Prof. Steven Salaita claims he exercised his First Amendment right when he posted a series of anti-Israel comments on Twitter. The suit, filed against eight members of the board of trustees, unknown donors, and a number of administrators, claims he was fired after pressure from "wealthy school donors."
Salaita had lifetime tenure at Virginia Tech prior to receiving an offer from U of I, the lawsuit said. But when U of I offered him that status in October 2013, Salaita agreed and surrendered his tenured position to begin teaching at U of I in the fall of 2014, the suit said.
During the time between his start date, Salaita made numerous controversial tweets and, on Sept. 11, 2014, the U of I Board of Trustees voted 8-1 to deny him employment.

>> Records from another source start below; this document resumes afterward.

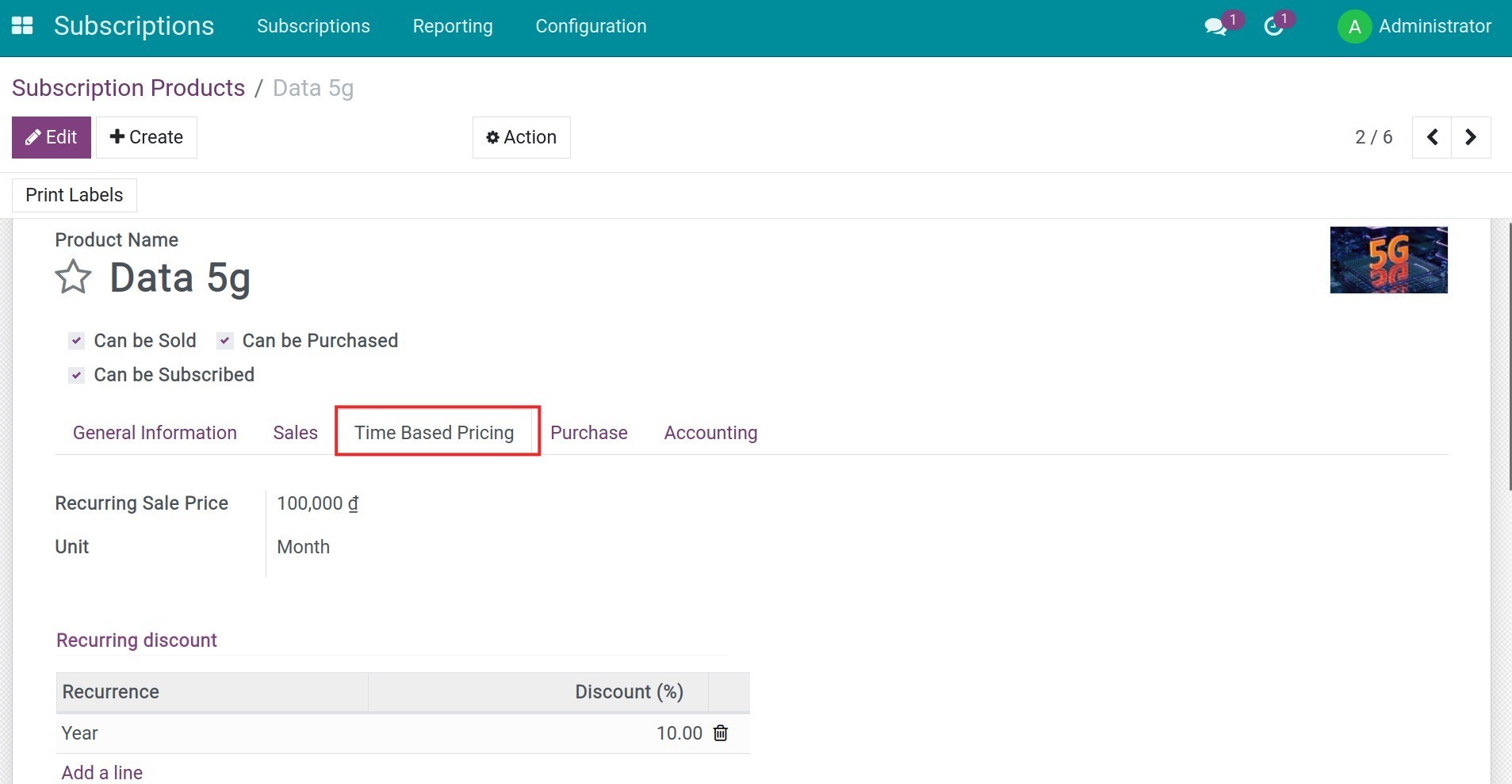The height and width of the screenshot is (784, 1512).
Task: Switch to the General Information tab
Action: [x=155, y=432]
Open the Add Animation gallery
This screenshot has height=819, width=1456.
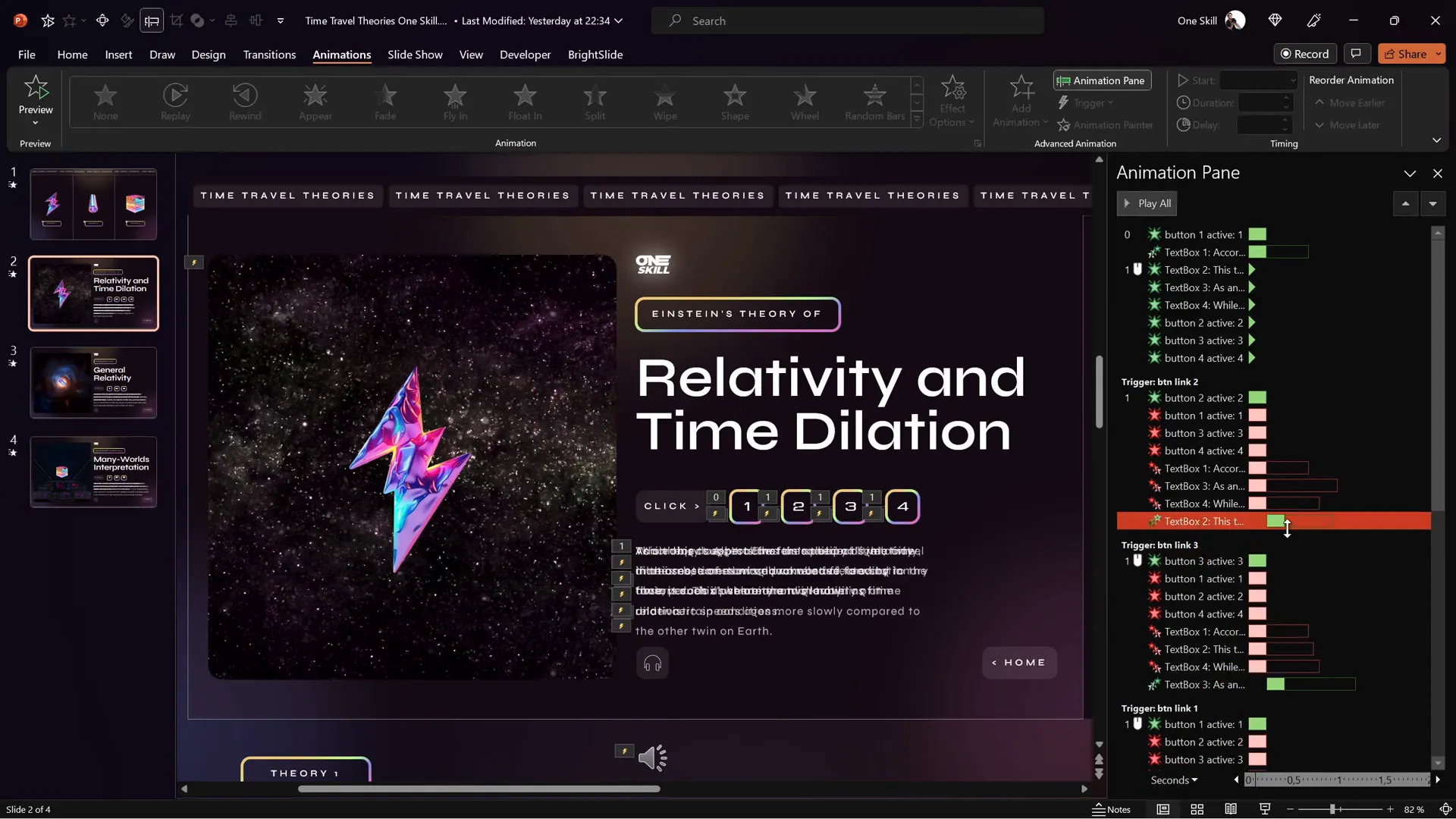1019,102
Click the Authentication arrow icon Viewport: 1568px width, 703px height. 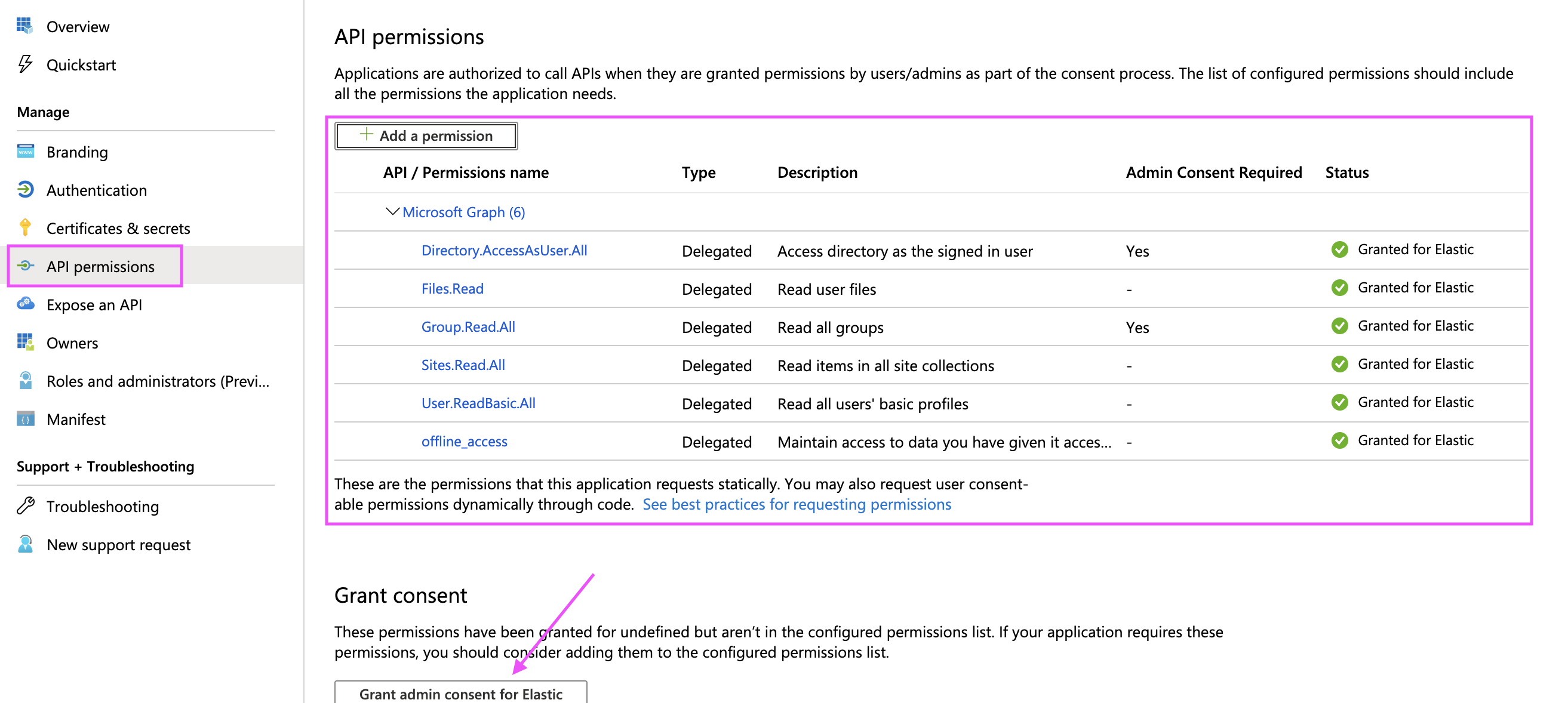click(x=25, y=189)
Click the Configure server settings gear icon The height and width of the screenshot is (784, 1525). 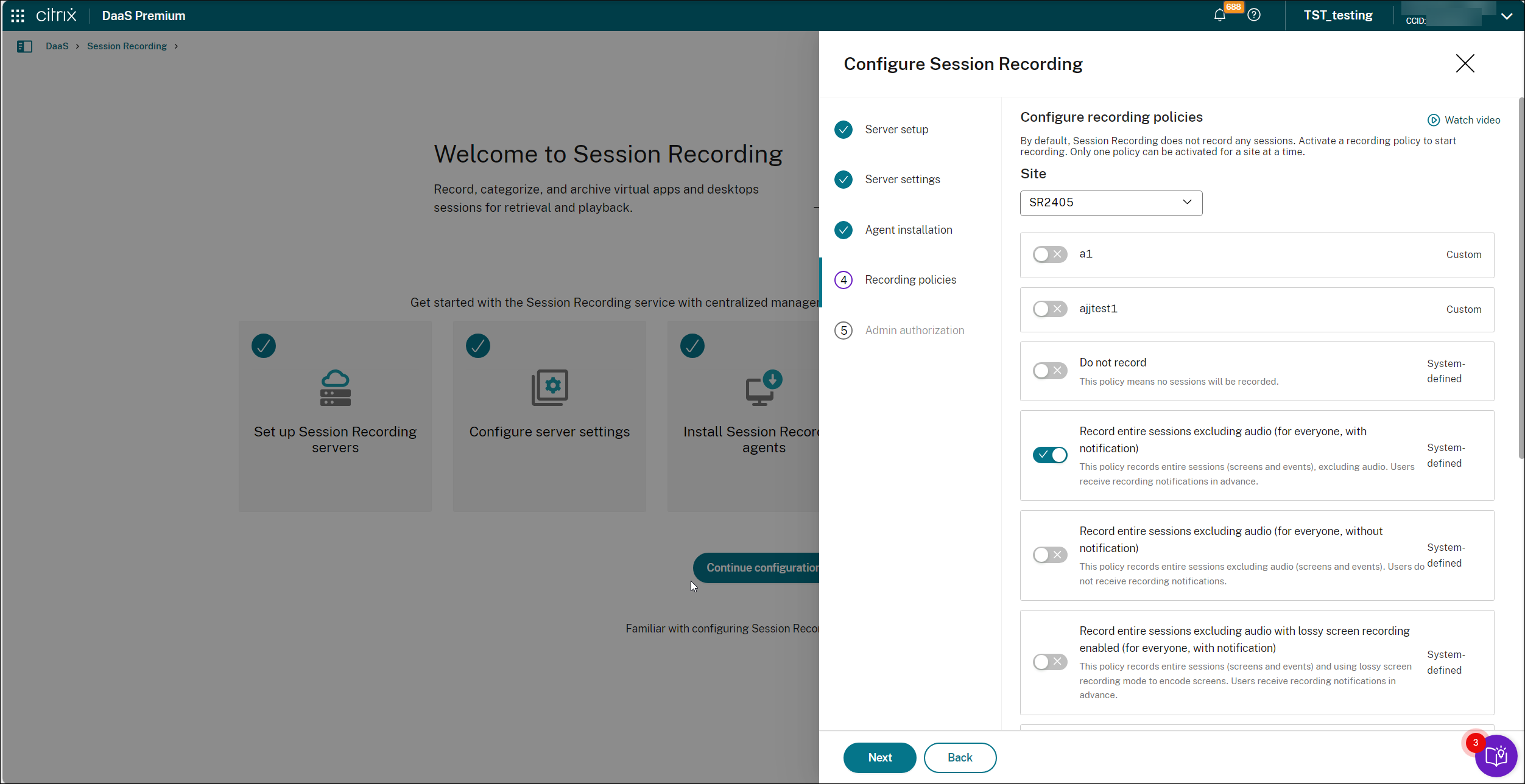[x=549, y=388]
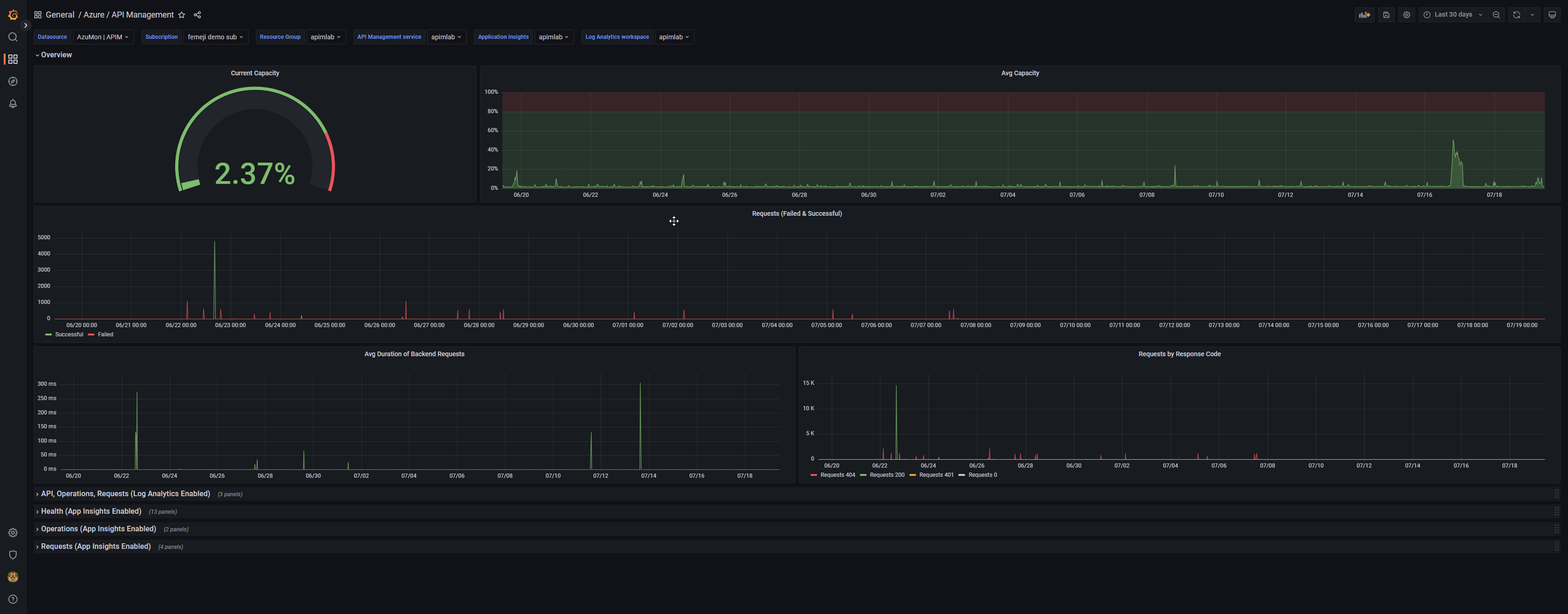Open the Subscription femeji demo sub dropdown
1568x614 pixels.
click(x=215, y=37)
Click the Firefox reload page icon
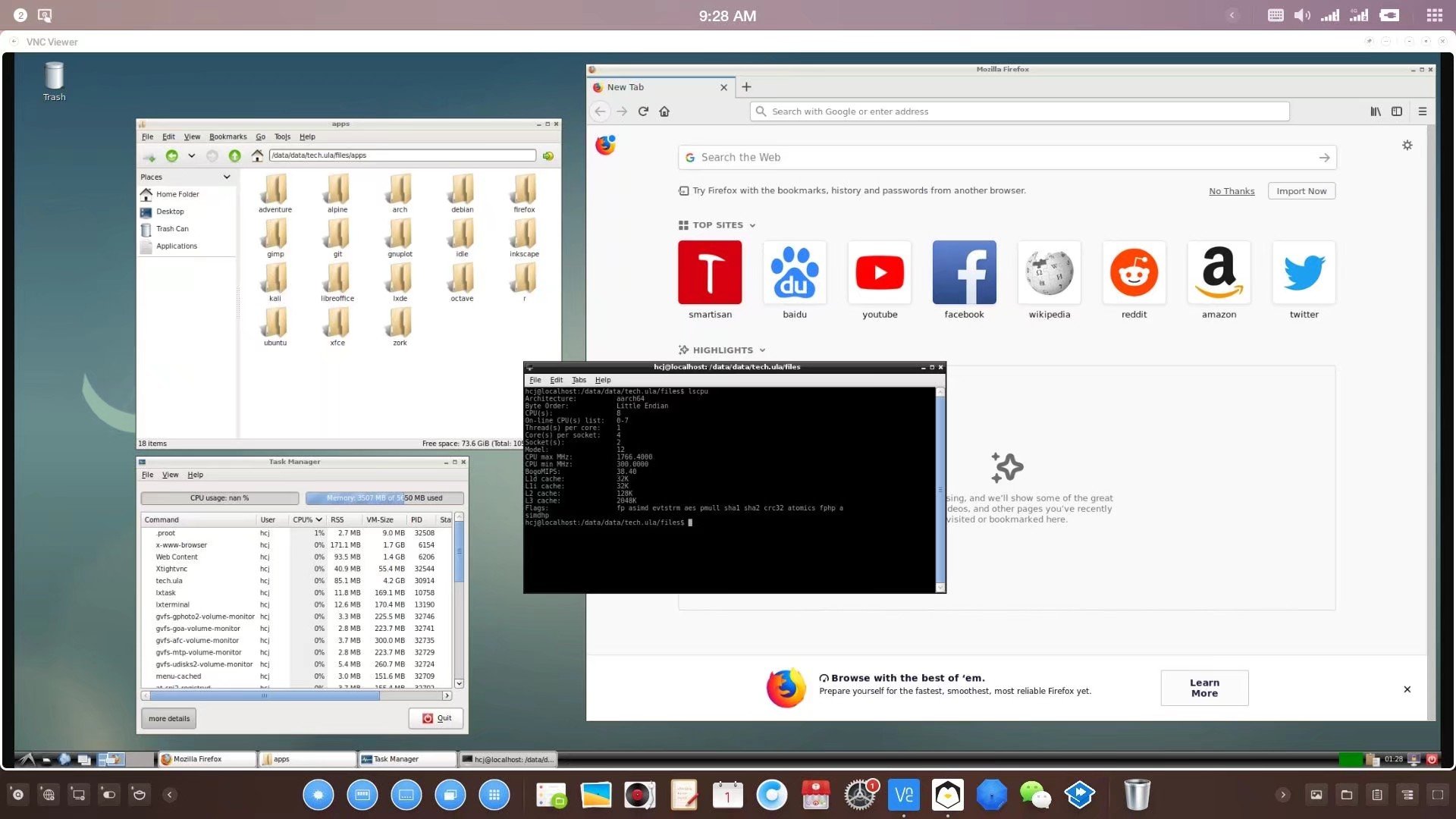The height and width of the screenshot is (819, 1456). click(x=643, y=111)
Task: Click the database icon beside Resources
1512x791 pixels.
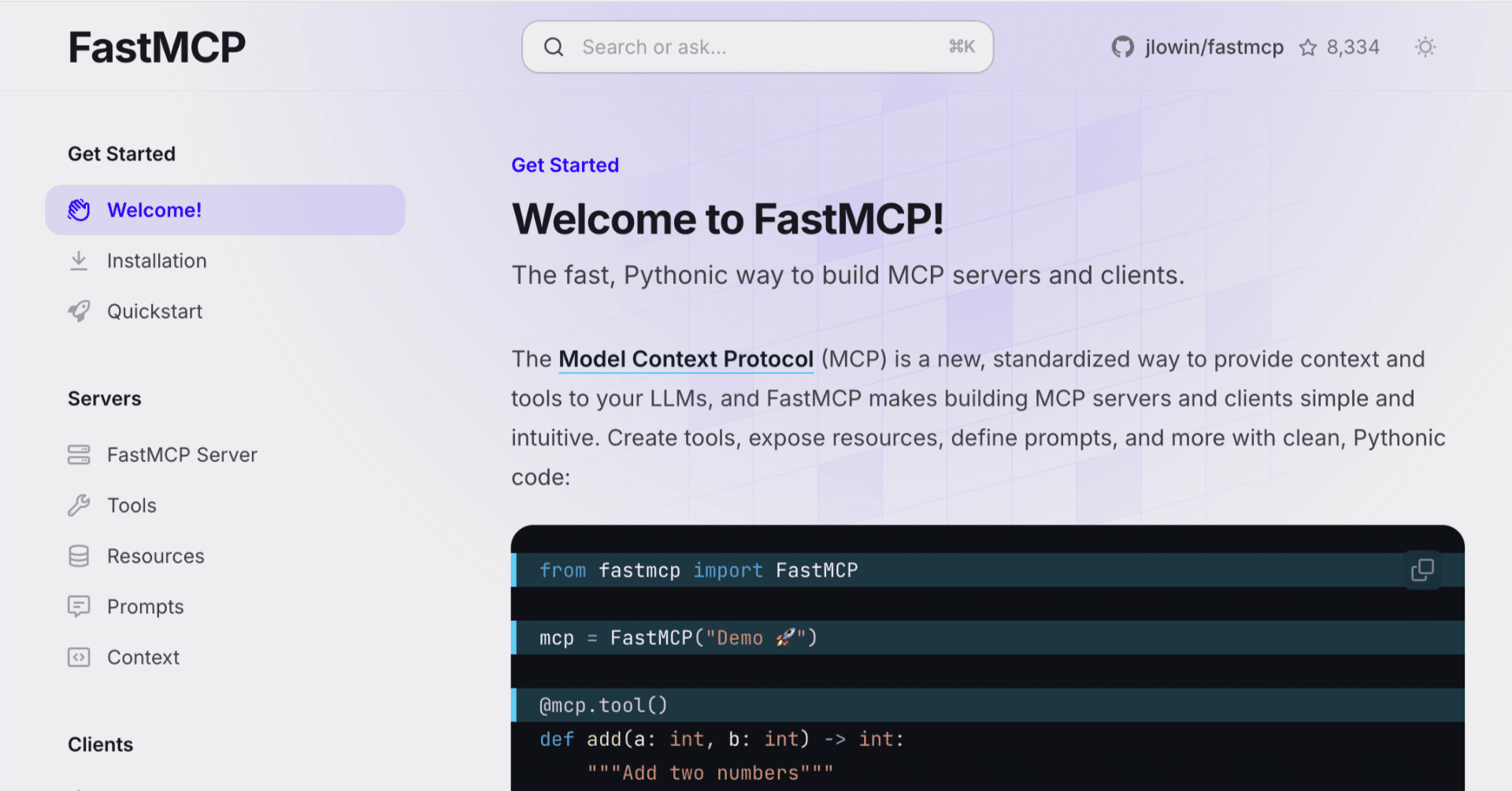Action: (79, 555)
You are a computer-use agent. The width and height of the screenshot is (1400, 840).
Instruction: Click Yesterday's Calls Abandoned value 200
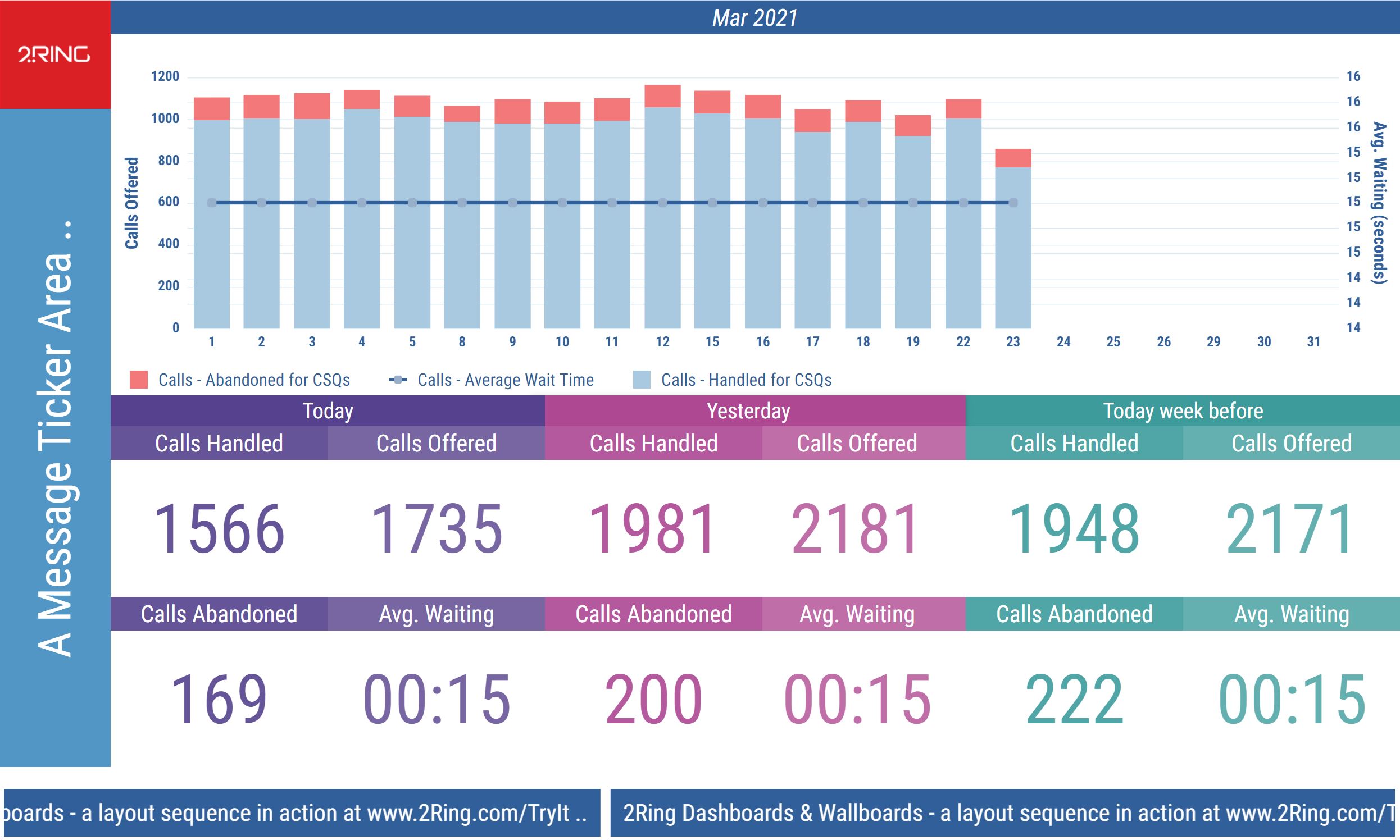pyautogui.click(x=653, y=700)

According to the university, the tweets included:
- June 20: After three Israelis were kidnapped and killed, Salaita wrote: "You may be too refined to say it, but I'm not: I wish all the [expletive] West Bank settlers would go missing."
- July 8: "If you're defending #Israel right now, you're an awful human being."
- July 19: "At this point, if Netanyahu appeared on TV with a necklace made from the teeth of Palestinian children, would anybody be surprised?"
Salaita claims since the school rescinded its job offer, he's been unable to gain employment and has suffered financial losses, the suit said.
In a statement responding to the suit, the U of I said Salaita "began demonstrating that he lacked the professional fitness to serve on the faculty of the University of Illinois at Urbana-Champaign."
It said the series of tweets "demonstrate that Dr. Salaita lacks the judgment, temperament and thoughtfulness to serve as a member of our faculty in any capacity, but particularly to teach courses related to the Middle East."
The suit also claims the university violated the contract by not hiring Salaita.
But the university said Salaita knew his employment had to approved by the board.
"As Dr. Salaita admits in the complaint he filed today, the offer he received in October 2013 from the American Indian Studies Program was at all times subject to the ultimate approval of the Board of Trustees," the statement said.
"Dr. Salaita was well aware of the importance of this final approval. At no time was Dr. Salaita hired as a faculty member. His appointment was always subject to approval by the Board of Trustees."
The eight-count suit seeks reinstatement and unspecified damages.